Getting a raise is incredibly exciting, especially if it came as a surprise. Your mind may already be racing with all the purchases and lifestyle changes you’d like to make. We get it. It can feel like that money is burning a hole in your pocket before the direct deposit even hits your account.
First of all, congratulations! It’s so fulfilling to have your hard work pay off with a reward like a raise. With that in mind, there are a few things you’ll want to consider before making any rash decisions — or massive purchases. Explore how you should approach adjusting your budget after getting a raise.
Establish an emergency fund.
If you don’t already, your first priority should be to establish an emergency fund that covers 3-6 months of expenses, not income.

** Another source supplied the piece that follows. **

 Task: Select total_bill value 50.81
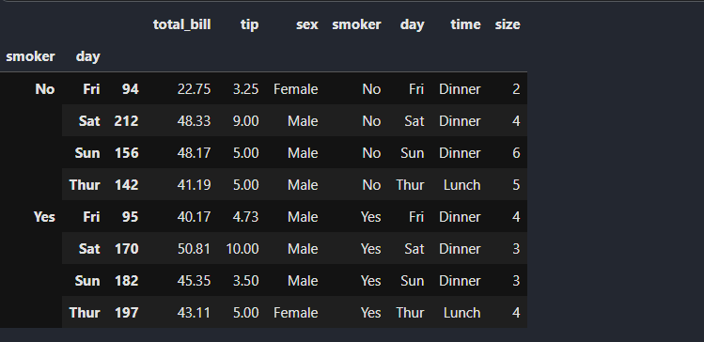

How much you sock away is a personal decision. However, it’s a good rule of thumb to consider how long it would take you to get a job replacing your income if you were to lose it. Having an emergency fund protects you when those unexpected life events happen, like a medical emergency, a natural disaster, or the loss of your job.
In those events, instead of having to run up a high bill on your credit card, take out a payday loan, or other undesirable options, you can instead dip into your emergency savings. It’s important to only use those savings in the event of an emergency and to work to replace them as soon as possible once you’ve recovered.
Reward yourself, within reason.
Getting a raise is exciting and you deserve to celebrate your hard work! Don’t go buying a brand new car or a huge house, but treat yourself to dinner or a pastry from your favorite bakery. Then, it will be easier to think rationally about building your new budget after celebrating your recent achievement.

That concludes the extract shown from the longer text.